EXERCISE DETAILS: Copy out every line of the listing below word for word, keeping each character unchanged.

[Listing for locating displayed items]

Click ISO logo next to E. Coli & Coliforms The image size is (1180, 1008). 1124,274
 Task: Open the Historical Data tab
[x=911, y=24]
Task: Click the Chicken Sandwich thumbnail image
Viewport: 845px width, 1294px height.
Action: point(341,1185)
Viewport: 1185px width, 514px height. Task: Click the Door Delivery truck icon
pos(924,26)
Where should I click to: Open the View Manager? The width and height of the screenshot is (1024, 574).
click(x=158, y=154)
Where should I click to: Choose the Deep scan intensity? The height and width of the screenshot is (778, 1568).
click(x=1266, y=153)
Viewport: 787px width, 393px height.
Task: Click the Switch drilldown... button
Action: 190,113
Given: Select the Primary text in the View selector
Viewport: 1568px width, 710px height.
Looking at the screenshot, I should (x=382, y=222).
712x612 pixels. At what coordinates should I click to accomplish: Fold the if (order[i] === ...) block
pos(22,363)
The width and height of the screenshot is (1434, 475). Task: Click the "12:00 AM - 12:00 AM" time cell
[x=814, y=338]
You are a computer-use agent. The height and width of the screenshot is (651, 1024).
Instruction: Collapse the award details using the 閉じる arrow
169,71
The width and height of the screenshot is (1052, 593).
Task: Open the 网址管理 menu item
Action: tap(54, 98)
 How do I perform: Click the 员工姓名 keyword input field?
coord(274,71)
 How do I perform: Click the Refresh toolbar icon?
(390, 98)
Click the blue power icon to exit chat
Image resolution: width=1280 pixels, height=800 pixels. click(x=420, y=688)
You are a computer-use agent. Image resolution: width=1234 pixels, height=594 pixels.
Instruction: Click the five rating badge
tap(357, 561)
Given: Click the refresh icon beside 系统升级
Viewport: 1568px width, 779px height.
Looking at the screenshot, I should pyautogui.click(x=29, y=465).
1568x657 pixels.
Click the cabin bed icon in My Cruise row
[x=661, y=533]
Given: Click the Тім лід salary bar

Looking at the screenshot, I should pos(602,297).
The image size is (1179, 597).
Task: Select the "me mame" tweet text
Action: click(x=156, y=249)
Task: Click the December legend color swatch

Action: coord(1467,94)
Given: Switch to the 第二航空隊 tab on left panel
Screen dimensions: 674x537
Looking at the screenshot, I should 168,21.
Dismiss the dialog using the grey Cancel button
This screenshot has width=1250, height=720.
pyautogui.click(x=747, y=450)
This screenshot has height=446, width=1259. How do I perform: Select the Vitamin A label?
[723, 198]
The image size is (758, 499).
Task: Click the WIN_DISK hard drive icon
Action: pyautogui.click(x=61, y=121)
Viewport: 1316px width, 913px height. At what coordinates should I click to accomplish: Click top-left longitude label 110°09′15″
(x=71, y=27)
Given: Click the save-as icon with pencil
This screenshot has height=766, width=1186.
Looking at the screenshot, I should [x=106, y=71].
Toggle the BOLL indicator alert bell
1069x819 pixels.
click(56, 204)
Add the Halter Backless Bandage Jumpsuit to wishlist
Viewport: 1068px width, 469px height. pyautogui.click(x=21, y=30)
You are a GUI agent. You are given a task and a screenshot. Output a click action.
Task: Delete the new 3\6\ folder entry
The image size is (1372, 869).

WRITTEN REPLY:
Click ISO logo next to E. Coli & Coliforms The image size is (1180, 1008). 1124,274
 Task: Open the Historical Data tab
[x=911, y=24]
Task: Click the Chicken Sandwich thumbnail image
Viewport: 845px width, 1294px height.
Action: point(341,1185)
Viewport: 1185px width, 514px height. Task: Click the Door Delivery truck icon
pos(924,26)
Where should I click to: Open the View Manager? The width and height of the screenshot is (1024, 574).
click(x=158, y=154)
Where should I click to: Choose the Deep scan intensity? The height and width of the screenshot is (778, 1568).
click(x=1266, y=153)
Viewport: 787px width, 393px height.
Task: Click the Switch drilldown... button
Action: 190,113
Given: Select the Primary text in the View selector
Viewport: 1568px width, 710px height.
Looking at the screenshot, I should (x=382, y=222).
712x612 pixels. At what coordinates should I click to accomplish: Fold the if (order[i] === ...) block
pos(22,363)
The width and height of the screenshot is (1434, 475). Task: Click the "12:00 AM - 12:00 AM" time cell
[x=814, y=338]
You are a computer-use agent. The height and width of the screenshot is (651, 1024).
Instruction: Collapse the award details using the 閉じる arrow
169,71
The width and height of the screenshot is (1052, 593).
Task: Open the 网址管理 menu item
Action: tap(54, 98)
 How do I perform: Click the 员工姓名 keyword input field?
coord(274,71)
 How do I perform: Click the Refresh toolbar icon?
(390, 98)
Click the blue power icon to exit chat
Image resolution: width=1280 pixels, height=800 pixels. click(x=420, y=688)
You are a computer-use agent. Image resolution: width=1234 pixels, height=594 pixels.
Instruction: Click the five rating badge
tap(357, 561)
Given: Click the refresh icon beside 系统升级
Viewport: 1568px width, 779px height.
Looking at the screenshot, I should pyautogui.click(x=29, y=465).
1568x657 pixels.
Click the cabin bed icon in My Cruise row
[x=661, y=533]
Given: Click the Тім лід salary bar

Looking at the screenshot, I should pos(602,297).
The image size is (1179, 597).
Task: Select the "me mame" tweet text
Action: click(x=156, y=249)
Task: Click the December legend color swatch

Action: coord(1467,94)
Given: Switch to the 第二航空隊 tab on left panel
Screen dimensions: 674x537
Looking at the screenshot, I should 168,21.
Dismiss the dialog using the grey Cancel button
This screenshot has width=1250, height=720.
pyautogui.click(x=747, y=450)
This screenshot has height=446, width=1259. How do I perform: Select the Vitamin A label?
[723, 198]
The image size is (758, 499).
Task: Click the WIN_DISK hard drive icon
Action: pyautogui.click(x=61, y=121)
Viewport: 1316px width, 913px height. At what coordinates should I click to accomplish: Click top-left longitude label 110°09′15″
(x=71, y=27)
Given: Click the save-as icon with pencil
This screenshot has height=766, width=1186.
Looking at the screenshot, I should [x=106, y=71].
Toggle the BOLL indicator alert bell
1069x819 pixels.
click(56, 204)
Add the Halter Backless Bandage Jumpsuit to wishlist
Viewport: 1068px width, 469px height. pyautogui.click(x=21, y=30)
You are a GUI agent. You are given a task and a screenshot. Output a click action.
Task: Delete the new 3\6\ folder entry
The image size is (1372, 869).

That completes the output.